Entries taken from a collection

== == ==

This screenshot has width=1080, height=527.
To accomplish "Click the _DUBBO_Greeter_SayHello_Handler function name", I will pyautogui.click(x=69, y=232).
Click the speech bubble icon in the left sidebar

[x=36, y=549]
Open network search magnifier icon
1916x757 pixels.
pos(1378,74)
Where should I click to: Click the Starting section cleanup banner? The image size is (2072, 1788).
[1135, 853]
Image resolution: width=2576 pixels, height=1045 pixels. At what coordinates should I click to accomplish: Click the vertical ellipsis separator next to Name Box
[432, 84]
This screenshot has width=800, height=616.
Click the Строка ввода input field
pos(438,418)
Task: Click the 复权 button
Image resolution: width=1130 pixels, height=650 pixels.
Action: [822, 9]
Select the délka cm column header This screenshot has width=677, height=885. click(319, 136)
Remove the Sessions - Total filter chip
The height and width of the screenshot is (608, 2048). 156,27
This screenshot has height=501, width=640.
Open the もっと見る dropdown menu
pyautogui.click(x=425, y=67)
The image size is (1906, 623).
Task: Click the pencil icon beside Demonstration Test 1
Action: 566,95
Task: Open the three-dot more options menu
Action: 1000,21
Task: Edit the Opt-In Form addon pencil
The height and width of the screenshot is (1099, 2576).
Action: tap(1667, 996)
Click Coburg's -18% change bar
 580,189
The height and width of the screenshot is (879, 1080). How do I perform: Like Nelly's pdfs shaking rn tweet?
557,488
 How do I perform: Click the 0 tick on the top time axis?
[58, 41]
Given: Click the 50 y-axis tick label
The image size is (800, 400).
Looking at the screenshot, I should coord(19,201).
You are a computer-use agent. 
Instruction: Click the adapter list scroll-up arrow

== == ==

- _Problem requirements_
Locate each line above that contains the word "screenshot", and copy every such line in full.

- _Final answer_
This screenshot has width=1080, height=527.
This screenshot has width=800, height=616.
Select the délka cm column header This screenshot has width=677, height=885. click(319, 136)
The height and width of the screenshot is (608, 2048). 156,27
This screenshot has height=501, width=640.
The height and width of the screenshot is (1099, 2576).
The height and width of the screenshot is (879, 1080). How do I perform: Like Nelly's pdfs shaking rn tweet?
Looking at the screenshot, I should coord(19,201).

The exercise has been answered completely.